BEGIN
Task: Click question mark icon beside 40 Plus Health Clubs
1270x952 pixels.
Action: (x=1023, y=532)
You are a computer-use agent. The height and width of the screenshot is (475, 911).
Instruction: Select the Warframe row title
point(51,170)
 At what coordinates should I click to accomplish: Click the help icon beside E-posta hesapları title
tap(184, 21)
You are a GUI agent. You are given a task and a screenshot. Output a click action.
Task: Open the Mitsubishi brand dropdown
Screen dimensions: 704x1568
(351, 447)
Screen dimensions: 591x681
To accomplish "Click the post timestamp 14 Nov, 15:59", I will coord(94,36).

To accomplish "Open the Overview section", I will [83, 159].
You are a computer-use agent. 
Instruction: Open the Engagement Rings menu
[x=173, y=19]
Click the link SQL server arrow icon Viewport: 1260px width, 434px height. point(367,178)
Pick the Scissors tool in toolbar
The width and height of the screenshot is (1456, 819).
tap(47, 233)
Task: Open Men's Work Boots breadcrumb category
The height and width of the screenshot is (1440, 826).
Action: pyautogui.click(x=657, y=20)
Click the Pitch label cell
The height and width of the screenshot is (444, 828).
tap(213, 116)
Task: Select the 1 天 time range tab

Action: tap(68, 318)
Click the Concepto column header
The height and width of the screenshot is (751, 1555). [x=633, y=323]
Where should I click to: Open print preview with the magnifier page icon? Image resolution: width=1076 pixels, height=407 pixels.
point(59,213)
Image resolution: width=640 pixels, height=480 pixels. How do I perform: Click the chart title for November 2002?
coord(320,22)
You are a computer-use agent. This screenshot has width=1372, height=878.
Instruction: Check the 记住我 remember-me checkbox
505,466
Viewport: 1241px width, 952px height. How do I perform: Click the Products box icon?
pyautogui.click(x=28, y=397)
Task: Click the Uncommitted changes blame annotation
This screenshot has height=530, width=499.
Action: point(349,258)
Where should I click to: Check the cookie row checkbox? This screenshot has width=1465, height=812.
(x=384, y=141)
END
§ **EXERCISE PROMPT**
Count the lines of the material that contain the string "icon", and reply with the number alone.

§ **RESULT FOR THIS EXERCISE**
5